We were able to sail the last 5 miles and flew into Port Everglades at 9 knots under main and jib. Just missed helping at a Mayday call outside the harbour by a couple of minutes. A guy radioed that his boat was sinking! 3 people werevon board and they ended up in the water but the PD boat got to them quickly and the TowBoat US vessel was there quickly too.
We also dodged 6 cruise ships which all left port one after the other, some heading east, some heading south.
As we entered the channel into Port Everglades, we passed by the webcam above one of the hotels and Mom and brother Ed watched us head in and take the sails down. We made it!!!
Now what? We motored to a dock at a nearby state Park but we couldn’t stay as it was day use only. (Dr. Von D Eula Johnson Park, bug screens on immediately as the sun was going down, noseums are insane here). We turned and went north up the ICW to go under our first bridge. All kinds of questions: what is the vertical clearance of that bridge? Why won’t Customs answer the phone? Why isn’t my US Cell working? Dammit. Where can we tie up for the night? Is there any rum left? Important questions these…
So I checked our Navionics program. The bridge clearance was supposed to be 55′ and after some quick math, we passed safely under it with lots of room to spare. No need to wait for an opening.
We hung a right at the first Mega Yacht we came to into the Hyatt Regency Spa 66 Marina. Yeah, this looks like a place for us! We tried to call ahead but at 6:30, there was nobody there so someone at the hotel suggested we tie up and deal with it in the morning. Cool.
We motored along docks overflowing with 150′ multimillion dollar motor yachts. One, which we saw later, had a full-sized grand piano…with the lid up. Hmm. Yup, we belong here because we also have a lid that lifts up….in the head.
We tied up between two massive cruising catamarans.
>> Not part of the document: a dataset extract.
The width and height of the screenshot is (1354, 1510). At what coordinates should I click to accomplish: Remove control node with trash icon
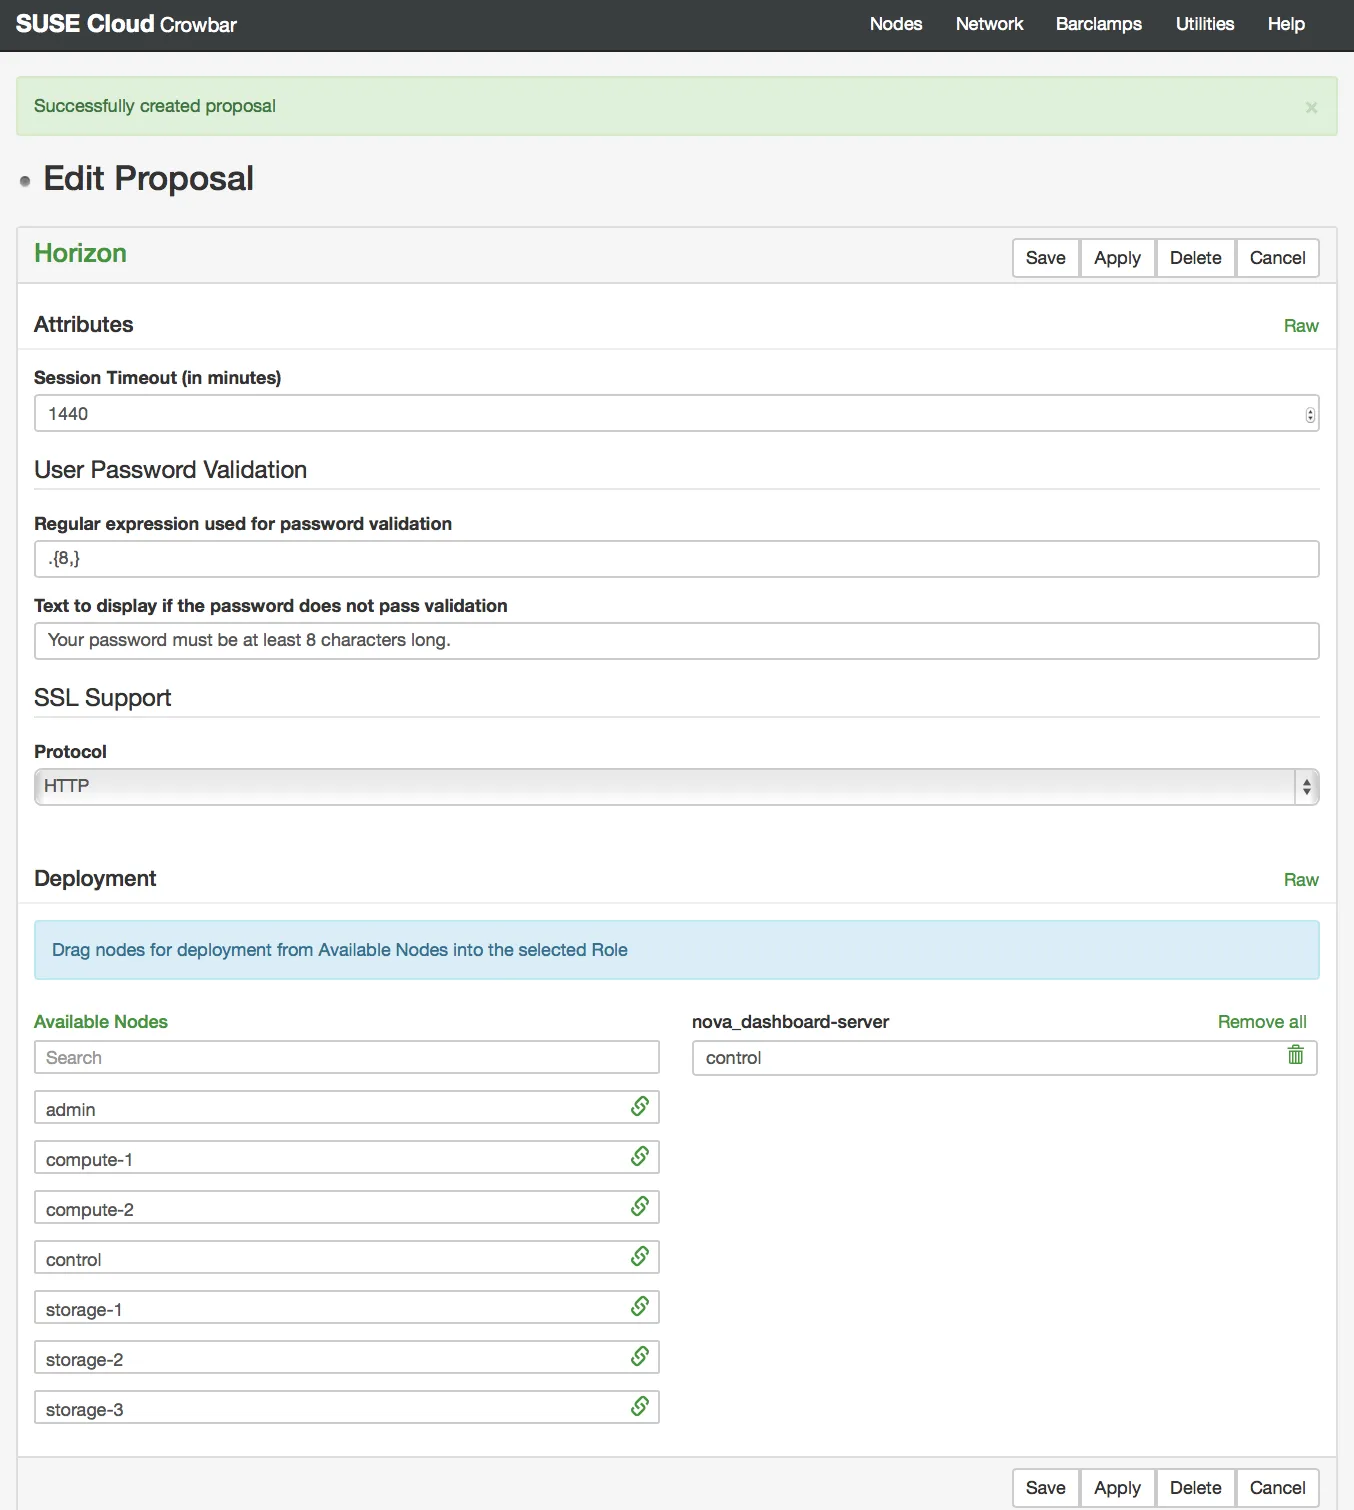(x=1296, y=1055)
We were happily helped by the young paid crew from the cat ahead of us who took our dock lines. Then they kindly pushed a button and raised their dinghy (18’tender) on its platform to give us a little more room. How nice.
Whew! We were secure. No answer at all from Customs. So we decided to take down our Q flag (the yellow flag which we have to fly before we are checked in to a new country) and go get dinner. Screw it. We’re Canadians! What could possibly go wrong?
We walked about half an hour to a restaurant near the beach. It was packed but we found an outside table. We started with conch fritters since we were suffering from fritter withdrawal (Gino’s in Rock Sound were better. Lighter batter) Paul enjoyed some chicken (which he hadn’t previously stepped on or wasn’t questionable since it had been thawed for two weeks) Jim had ribs and Carleen had grouper. Yum!
Then we stumbled to the nearby shoreline drive where it was bar upon bar for half a mile. The guys spotted a self-serve ice cream place. You pay by the pound and all of the bowls were huge…like a quart. It was delicious once they smothered the soft scoops with fixins like chocolate sprinkles, Reece’s pieces and maraschino cherries, etc
We watched a kind of flamenco performance at one bar. A guy played 12 string guitar and sang. A girl danced. It was magical. A happening place down there on the beach.
It was a long walk back to the Hyatt Regency but it was worth it. What a great crossing and what a nice night out to celebrate this leg of our journey.